Workers are not only vulnerable on the premises of their employers. Risks of violence exist while travelling to work and while working offsite. Before a violence prevention program can be put in place, an employer should assess the risks to employees – a process that should be repeated annually, with reference to the following:
- Incidents of violence in the past
- Incidents of violence in comparable workplaces
- Reassessing risks if any changes took place since the previous assessment
- Recording circumstances and locations where work is done
After completing the assessment, safety policies, procedures and changes to work areas can be established to reduce violence-related risks. Safety training should include:
- De-escalation or similar violence prevention in specific workplaces both on and offsite
- Procedures to report violent incidents
- Procedures to respond to incidents of violence
Dealing with threats of violence
Employers, staff or the business itself might become targets of violence – or threats of violence. These could be external or internal threats. Employers could learn about violence-related threats through the following:
- A client, employee or another party identifies an incident and reports it.
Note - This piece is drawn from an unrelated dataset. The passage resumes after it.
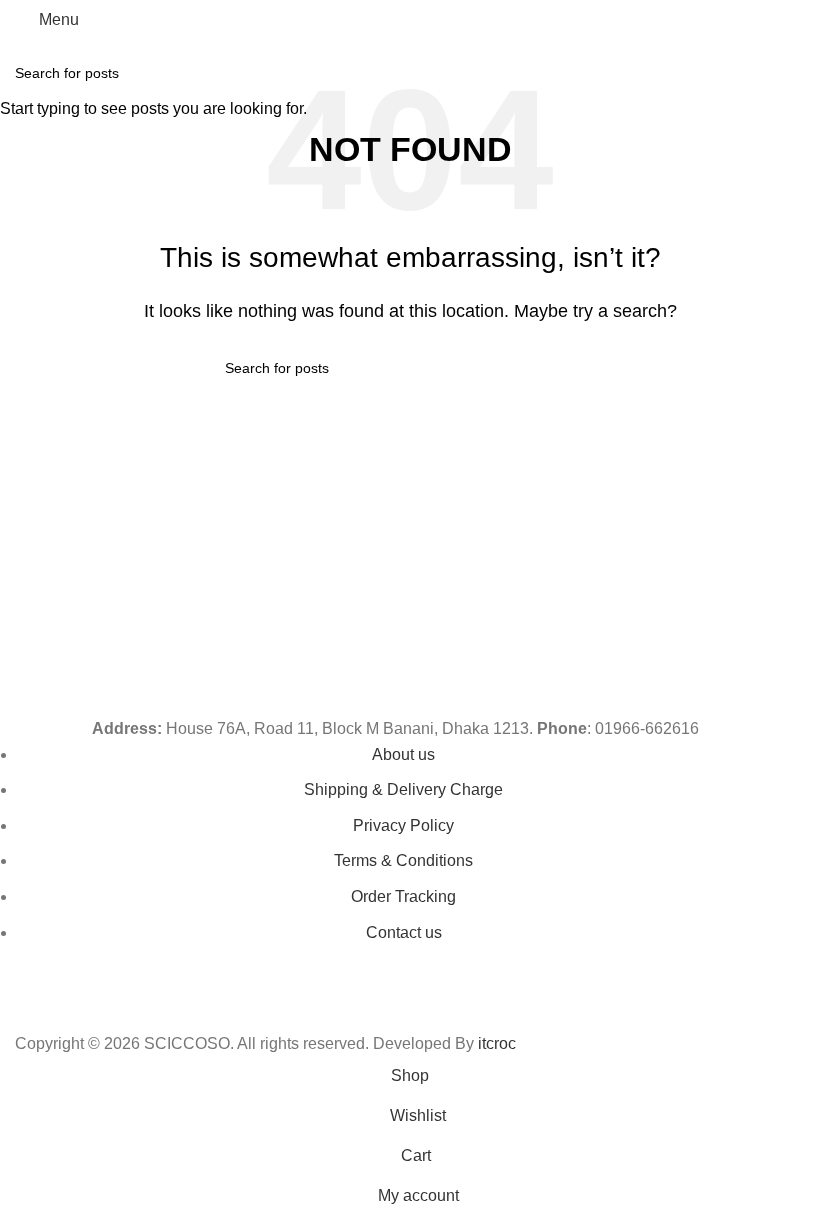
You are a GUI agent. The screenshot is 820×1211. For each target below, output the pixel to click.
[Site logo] (410, 18)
- One person directly threatens the business owner, a supervisor or a specific employee.
- An employee makes a threat of violence after being the subject of a disciplinary process.
- A terminated employee makes threats of violence against the employer, supervisor or colleague.
If you are a victim of work-related violence, you may be eligible for workers’ compensation to cover damages such as medical expenses and lost wages. The first step is to follow your company’s procedures for reporting the violent incident to your employer. If your employer does not take the appropriate corrective action, an employment lawyer can help you navigate your options to get the justice you deserve.